TEXT BLOCK ->
=== Begin Enclosure ===

I have shown the roles of the investment review group and the project review group separately. In practice it is better, but not essential, if the roles are combined into a single body. Note that both these titles are used to illustrate a role required in the governance of projects; what you choose to call them is your choice – there are no commonly accepted terms. Also, you may choose to combine a number of roles in a single body.

Gate decisions

Assuming that the project, on its own, makes sound business sense, what else does the project review group need to know about a project or investment before it can commit the organisation to it?

  • What are the project’s overall business objectives?
  • On what projects does this project depend?
  • What projects depend on this project?
  • When will we have the resources to carry out the project (people and facilities)?
  • Do we have enough cash to fund the project?
  • Can the organisation accept this change on top of everything else we are doing?
  • After what time will the project cease to be viable?
  • How big is the overall risk of the portfolio with and without this project?

1 ROLE OF PROJECT REVIEW GROUP

A cross-functional (or cross-process) group of decision makers for authorisation, prioritisation, issues escalation and resource allocation. Its primary aim is to keep the pipeline of projects flowing. As such the project review group is the gate keeper for all the project framework gates and accountable as owner of the authorisation process.

2 AIM OF PROJECT REVIEW GROUP

The project review group exists to manage and communicate the authorisation, prioritisation, planning and pre-launch implementation planning for business change projects.

This includes ensuring that fully resourced and committed plans for projects are created and aligned within the organisation’s rolling forecast and each has a viable business case.

3 ACCOUNTABILITIES

The accountabilities of the group are:

  • to authorise projects and oversee any delegation of such authority;
  • to ensure that the portfolio can be delivered within existing funding allocations by ensuring the organisation’s business plan reflects the projects within the portfolio;
  • to ensure each project is locked in and committed to by those required to develop it and operate the outputs post-release;
  • to identify options for resolution of issues involving resources and escalate for resolution if appropriate;
  • to ensure that functions have planned in ‘white space’ resources to undertake initial investigations (see Chapter 16);
  • to communicate/publish the current status of the organisation‘s portfolio;
  • to act as the change control point for the organisation’s portfolio;
  • to be the owner of the authorisation process.

Each gate in the project framework is described, from the perspective of decision making, in the following sections.

Figure 15.4 Decision process at the Initial Investigation Gate

Figure 15.4 Decision process at the Initial Investigation Gate

Any idea that the business programme sponsor wishes to study further should be investigated without delay.

=== End Enclosure ===

DATA EXTRACTS ->
=== Begin Enclosure ===

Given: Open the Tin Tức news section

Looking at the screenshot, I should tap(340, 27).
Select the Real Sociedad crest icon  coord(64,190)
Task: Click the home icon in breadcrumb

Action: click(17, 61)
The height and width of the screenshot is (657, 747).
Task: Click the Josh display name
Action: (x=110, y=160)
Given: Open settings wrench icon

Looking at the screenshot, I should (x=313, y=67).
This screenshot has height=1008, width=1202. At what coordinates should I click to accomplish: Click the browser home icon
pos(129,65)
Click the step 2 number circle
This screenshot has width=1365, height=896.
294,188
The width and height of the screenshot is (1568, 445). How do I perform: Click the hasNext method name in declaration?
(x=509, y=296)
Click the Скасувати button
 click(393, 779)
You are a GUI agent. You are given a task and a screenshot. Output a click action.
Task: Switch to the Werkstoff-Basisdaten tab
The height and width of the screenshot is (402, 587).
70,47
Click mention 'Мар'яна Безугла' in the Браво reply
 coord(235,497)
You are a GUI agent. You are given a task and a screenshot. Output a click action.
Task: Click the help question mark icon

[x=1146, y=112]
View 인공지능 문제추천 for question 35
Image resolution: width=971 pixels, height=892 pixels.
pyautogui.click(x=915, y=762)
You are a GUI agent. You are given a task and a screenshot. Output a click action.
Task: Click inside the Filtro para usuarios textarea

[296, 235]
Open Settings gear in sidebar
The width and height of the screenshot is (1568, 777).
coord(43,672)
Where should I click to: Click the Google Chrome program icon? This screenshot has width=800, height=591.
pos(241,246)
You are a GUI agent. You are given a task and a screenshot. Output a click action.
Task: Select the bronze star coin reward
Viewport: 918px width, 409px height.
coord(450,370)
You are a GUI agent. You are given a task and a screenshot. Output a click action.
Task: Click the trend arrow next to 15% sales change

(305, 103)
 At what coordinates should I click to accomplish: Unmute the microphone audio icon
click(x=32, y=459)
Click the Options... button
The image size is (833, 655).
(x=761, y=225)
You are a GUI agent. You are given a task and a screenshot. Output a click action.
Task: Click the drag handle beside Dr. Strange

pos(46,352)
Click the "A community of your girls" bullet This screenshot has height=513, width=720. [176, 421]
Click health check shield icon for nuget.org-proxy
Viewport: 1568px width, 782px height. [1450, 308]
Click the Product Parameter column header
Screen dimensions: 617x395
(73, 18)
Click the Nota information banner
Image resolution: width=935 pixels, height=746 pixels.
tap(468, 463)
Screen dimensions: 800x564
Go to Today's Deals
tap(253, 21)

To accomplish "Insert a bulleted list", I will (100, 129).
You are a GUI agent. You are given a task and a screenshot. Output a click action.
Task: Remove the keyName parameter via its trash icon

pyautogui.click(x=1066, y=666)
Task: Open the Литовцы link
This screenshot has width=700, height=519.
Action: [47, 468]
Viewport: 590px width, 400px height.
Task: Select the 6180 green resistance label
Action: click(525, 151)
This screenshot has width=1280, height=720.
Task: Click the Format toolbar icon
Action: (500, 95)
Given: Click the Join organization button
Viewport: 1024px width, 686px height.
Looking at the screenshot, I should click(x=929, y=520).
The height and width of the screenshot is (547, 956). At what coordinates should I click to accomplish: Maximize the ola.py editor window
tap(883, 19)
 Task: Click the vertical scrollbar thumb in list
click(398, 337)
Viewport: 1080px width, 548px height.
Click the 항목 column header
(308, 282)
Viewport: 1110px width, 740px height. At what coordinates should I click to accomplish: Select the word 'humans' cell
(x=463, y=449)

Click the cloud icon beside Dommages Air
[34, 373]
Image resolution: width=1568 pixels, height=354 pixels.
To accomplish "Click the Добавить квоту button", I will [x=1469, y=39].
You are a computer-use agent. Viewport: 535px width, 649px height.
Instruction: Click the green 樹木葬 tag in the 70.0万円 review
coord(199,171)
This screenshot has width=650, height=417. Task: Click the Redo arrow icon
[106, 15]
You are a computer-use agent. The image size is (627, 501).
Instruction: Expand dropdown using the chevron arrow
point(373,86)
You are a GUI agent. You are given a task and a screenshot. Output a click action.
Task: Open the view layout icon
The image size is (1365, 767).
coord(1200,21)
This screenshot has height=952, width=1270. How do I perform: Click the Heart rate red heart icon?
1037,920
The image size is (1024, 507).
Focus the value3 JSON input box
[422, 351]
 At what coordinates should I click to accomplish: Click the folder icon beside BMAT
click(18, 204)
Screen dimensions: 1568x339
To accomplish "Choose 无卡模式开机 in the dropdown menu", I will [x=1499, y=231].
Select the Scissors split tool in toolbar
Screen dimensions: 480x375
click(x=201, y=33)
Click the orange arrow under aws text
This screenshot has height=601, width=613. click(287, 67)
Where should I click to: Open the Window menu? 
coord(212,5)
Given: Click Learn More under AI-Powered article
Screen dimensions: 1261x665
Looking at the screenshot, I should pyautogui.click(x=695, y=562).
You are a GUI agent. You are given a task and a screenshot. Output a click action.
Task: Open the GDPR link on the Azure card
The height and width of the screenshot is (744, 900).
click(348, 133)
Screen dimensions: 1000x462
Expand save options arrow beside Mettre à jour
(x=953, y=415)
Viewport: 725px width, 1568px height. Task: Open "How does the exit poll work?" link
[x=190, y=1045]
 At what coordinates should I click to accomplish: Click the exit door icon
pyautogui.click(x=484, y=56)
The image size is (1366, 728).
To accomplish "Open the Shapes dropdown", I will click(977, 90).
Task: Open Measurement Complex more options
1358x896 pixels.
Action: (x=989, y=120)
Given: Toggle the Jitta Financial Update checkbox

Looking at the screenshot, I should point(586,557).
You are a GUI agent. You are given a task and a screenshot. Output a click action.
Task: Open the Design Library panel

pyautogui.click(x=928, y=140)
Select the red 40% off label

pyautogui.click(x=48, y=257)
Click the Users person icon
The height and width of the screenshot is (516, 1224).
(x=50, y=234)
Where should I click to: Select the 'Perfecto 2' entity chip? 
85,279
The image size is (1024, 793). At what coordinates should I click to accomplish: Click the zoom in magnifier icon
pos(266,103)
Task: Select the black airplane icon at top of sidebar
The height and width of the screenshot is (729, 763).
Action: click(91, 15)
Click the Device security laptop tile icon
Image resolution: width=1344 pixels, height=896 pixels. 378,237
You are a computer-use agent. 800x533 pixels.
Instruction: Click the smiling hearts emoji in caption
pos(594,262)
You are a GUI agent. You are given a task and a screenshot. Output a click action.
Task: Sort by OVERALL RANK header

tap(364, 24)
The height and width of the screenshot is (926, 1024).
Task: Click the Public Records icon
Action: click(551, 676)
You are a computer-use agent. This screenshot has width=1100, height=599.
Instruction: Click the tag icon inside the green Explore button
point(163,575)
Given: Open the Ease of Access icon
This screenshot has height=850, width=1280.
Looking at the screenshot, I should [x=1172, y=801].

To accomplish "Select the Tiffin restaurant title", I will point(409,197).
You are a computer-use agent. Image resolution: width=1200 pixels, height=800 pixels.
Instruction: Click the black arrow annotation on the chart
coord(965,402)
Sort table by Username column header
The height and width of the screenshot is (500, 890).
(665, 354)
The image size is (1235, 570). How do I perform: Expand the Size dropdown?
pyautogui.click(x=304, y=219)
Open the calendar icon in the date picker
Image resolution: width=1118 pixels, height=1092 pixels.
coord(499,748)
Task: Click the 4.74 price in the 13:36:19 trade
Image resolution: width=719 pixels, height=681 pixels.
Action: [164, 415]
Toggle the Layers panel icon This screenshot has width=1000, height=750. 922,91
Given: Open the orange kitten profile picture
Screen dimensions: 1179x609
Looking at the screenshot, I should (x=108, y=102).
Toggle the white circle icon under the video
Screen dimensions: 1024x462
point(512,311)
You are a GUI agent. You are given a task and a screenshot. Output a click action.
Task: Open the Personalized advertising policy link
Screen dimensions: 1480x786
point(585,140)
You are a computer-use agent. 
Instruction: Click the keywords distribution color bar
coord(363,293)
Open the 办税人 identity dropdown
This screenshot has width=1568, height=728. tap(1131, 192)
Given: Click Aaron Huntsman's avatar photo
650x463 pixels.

=== End Enclosure ===

PROMPT 1 ->
Rewrite the passage on project governance, beginning at the words "I have shown" and stopping after "on this project?". Substitute "portfolio review group" for "investment review group".
PROMPT 2 ->
According to the passage on project governance, what is the primary aim of the project review group?

EXERCISE RESPONSE 1 ->
I have shown the roles of the portfolio review group and the project review group separately. In practice it is better, but not essential, if the roles are combined into a single body. Note that both these titles are used to illustrate a role required in the governance of projects; what you choose to call them is your choice – there are no commonly accepted terms. Also, you may choose to combine a number of roles in a single body.

Gate decisions

Assuming that the project, on its own, makes sound business sense, what else does the project review group need to know about a project or investment before it can commit the organisation to it?

  • What are the project’s overall business objectives?
  • On what projects does this project depend?
  • What projects depend on this project?

EXERCISE RESPONSE 2 ->
Its primary aim is to keep the pipeline of projects flowing.